Tornando agli esseri umani, convinciamoci che, piuttosto che invocare inutili e vergognosi muri, bisogna educarsi a gestire i fenomeni globali che si prospettano. I rifugiati, oltre ad essere carne e sensibilità umana (potremmo chiamarli fratelli, senza essere tacciati di buonismo dal solito imbecille di turno?), sono menti e braccia, sono risorse, sono possibilità, che possono contribuire ad affrontare e risolvere i problemi endemici delle nostre società opulente, da un welfare boccheggiante alla manutenzione delle nostre città ridotta ai minimi termini; dall’assistenza ai bambini, ai malati e agli anziani, al rafforzamento del nostro sistema pensionistico; per non escludere che spesso si tratta di cervelli dotati di adeguata cultura o che potrebbero incrementare ed affinare le loro conoscenze, per diventare bravi medici, professori, chimici, scienziati, e fare del bene, loro sì, alla nostra società.
Eh sì, qualcuno di voi non ci aveva mai pensato, vero? Non è detto che siano tutti delinquenti o terroristi. Anzi: delinquente forse qualcuno (e probabilmente meno dei nostri connazionali), terrorista quasi nessuno, perché il terrorismo si alimenta per altri canali.

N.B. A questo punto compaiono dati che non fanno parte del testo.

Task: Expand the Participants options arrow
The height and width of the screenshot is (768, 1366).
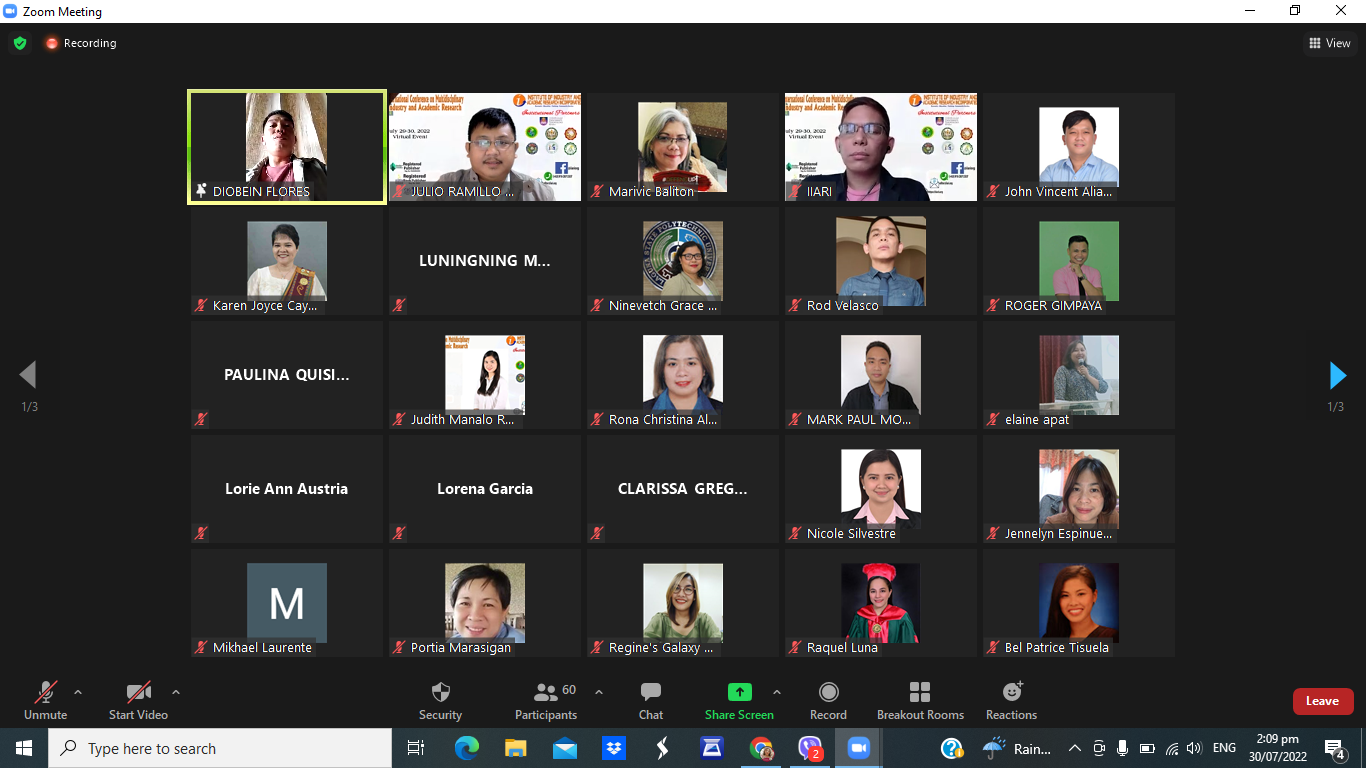Action: pos(599,691)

Direte: chiacchiere! Belle parole! Non siamo in grado di risolvere i problemi nostri, possiamo affrontare quelli degli immigrati? Certo che sì. Innanzitutto perché non c’è alternativa; e poi perché risolvendo i loro problemi risolveremo anche un po’ i nostri. E’ ovvio che non è facile, come non è facile risolvere una crisi societaria della Cavese o la questione delle case abusive o il debito derivante dall’acquisto dell’ex Cofima. Ma con un po’ di applicazione, intelligenza e lungimiranza si può e si deve tentare. Chiamiamola opportunità!

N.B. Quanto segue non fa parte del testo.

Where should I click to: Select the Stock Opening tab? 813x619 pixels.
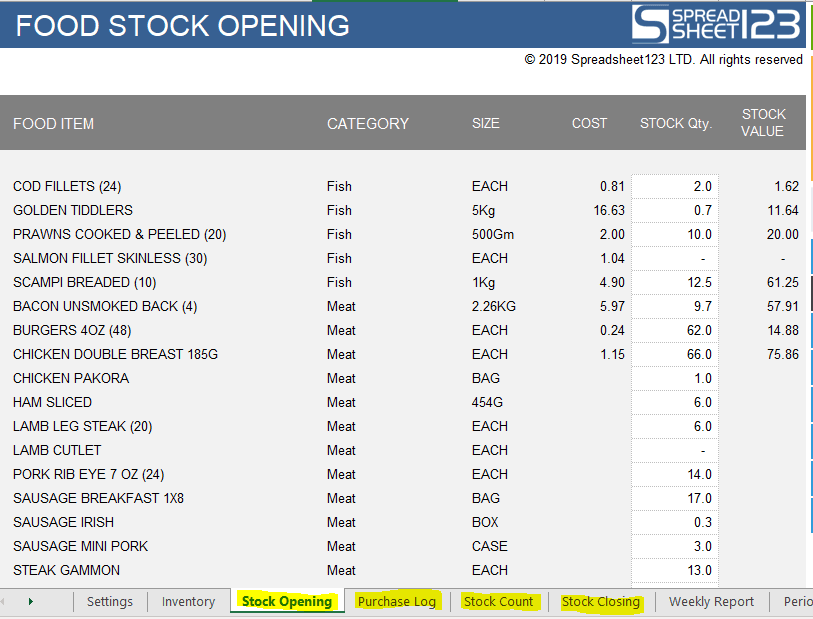click(287, 602)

Allora, amici cavesi, non c’è da aver paura o meglio, non facciamoci condizionare da chi vuole a tutti i costi inculcare la paura. Disponiamoci piuttosto ad affrontare la contemporaneità con dignità e cognizione di causa. Non abbiamo il privilegio di vivere fuori dal nostro tempo, un tempo che può regalarci ben altri pericoli, a cominciare dalle piccole complicazioni che potrebbero riservarci un tale Trump e un tale Kim Jong-un.